Objectives:
A - Check each statement against the Basht text and answer yes or no, quoting the words of the text that decide it. (i) Basht is implemented in Python and can be obtained through pip and GitHub. (ii) Experiment workloads are described in an XML file. (iii) Basht collects its measurements from Prometheus.
B - Extend the Basht text on benchmarking hyperparameter tuning, starting after its final sentence.

Excerpt:
* BEGIN *
Basht - A Benchmarking Approach for Sustainabile Hyperparameter Tuning

To aid repeatability and relevance, we created Basht a benchmarking tool to evlaute the sustianability impacts of hyperparameter optimization framework configurations.

Design
Architecture
1. Deploy
2. Setup
3. Trial
4. Result Collection
5. Test
6. Metric Collection
7. Un-Deploy
Measurments and Metrics

Design

We implemented in python available through pip and GitHub. It consists of a core interface representing the HPO experiment process of deploy, setup, trail, result collection, metrics collection, and undeploy.

Further, Basht offers a set of metrics collectors and exporters to collect and store all measurements from Prometheus and measure latencies through a set of python-based annotation wrappers. Once collected, we compute all metrics discussed in Table 2.

Basht also includes a set of experiment definitions in terms of workload configurations that can be used to investigate different aspects of the cause-effect relations we depicted in the dependency model. To run an experiment, we run on a dedicated experiment host, which deploys all the facilities to deploy the experiment and collect metrics. Once the deployment runs, the host acts as the coordinator, e.g., ensuring that all components are ready before starting the optimization. We use a file-based experiment description that describes the workload as a simple JSON or YAML file. This file, the used implementation, and results should always be committed back to the -Website.

Architecture

Since we include both frameworks with automatic resource deployment and frameworks that require prior resource deployment and assignment, we need a process to measure the execution of the optimization and all necessary steps to enable the optimization.

Figure 1: Basht Benchmarking Process

For that, we broke down the HPO benchmarking process into six distinct steps, see Figure 1. In the following, we briefly discuss each step regarding the necessary actions performed.
* END *
Data segment:
* BEGIN *
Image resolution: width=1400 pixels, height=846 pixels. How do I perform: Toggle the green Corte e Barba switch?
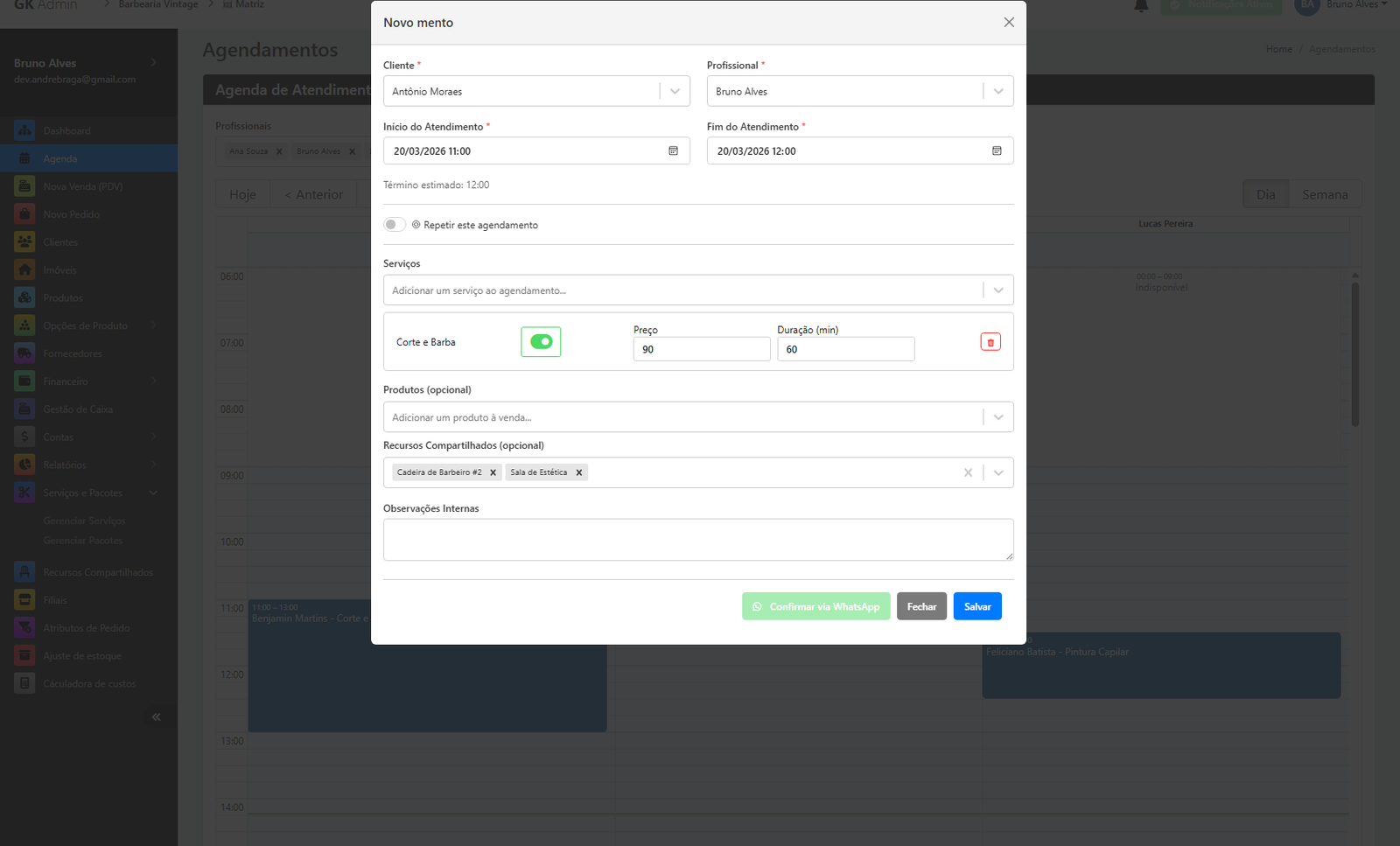(x=541, y=342)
* END *
Solved tasks:
A -
(i) Yes: "We implemented in python available through pip and GitHub."
(ii) No: "describes the workload as a simple JSON or YAML file"
(iii) Yes: "collect and store all measurements from Prometheus"

B -
Deploy

Includes all deployment operations necessary to run the required components of a HPO framework. With the completion of this step, the desired architecture of the HPO Framework should be running on a platform, e.g., in the case of Kubernetes, it refers to the steps necessary to deploy all pods and services in Kubernetes. Note that this depends on the SUTs targeted deployment platform, e.g., if the SUT is targeted for Kubernetes, we do not include the time to deploy and configure the Kubernetes cluster, just the pods to run the HPO framework. If the SUT uses virtual machines as the deployment unit, we include the time to deploy, configure and provision them. After this step, the SUT should be ready to perform any arbitrary hyperparameter optimization.

Setup

All operations needed to initialize and start a trial. Thus, configuration, assignment of workers, distribution of trading data, configuration, and handover of relevant classes to all workers. After this step, the SUT should be ready to perform a specific workload as part of the benchmarking experiment.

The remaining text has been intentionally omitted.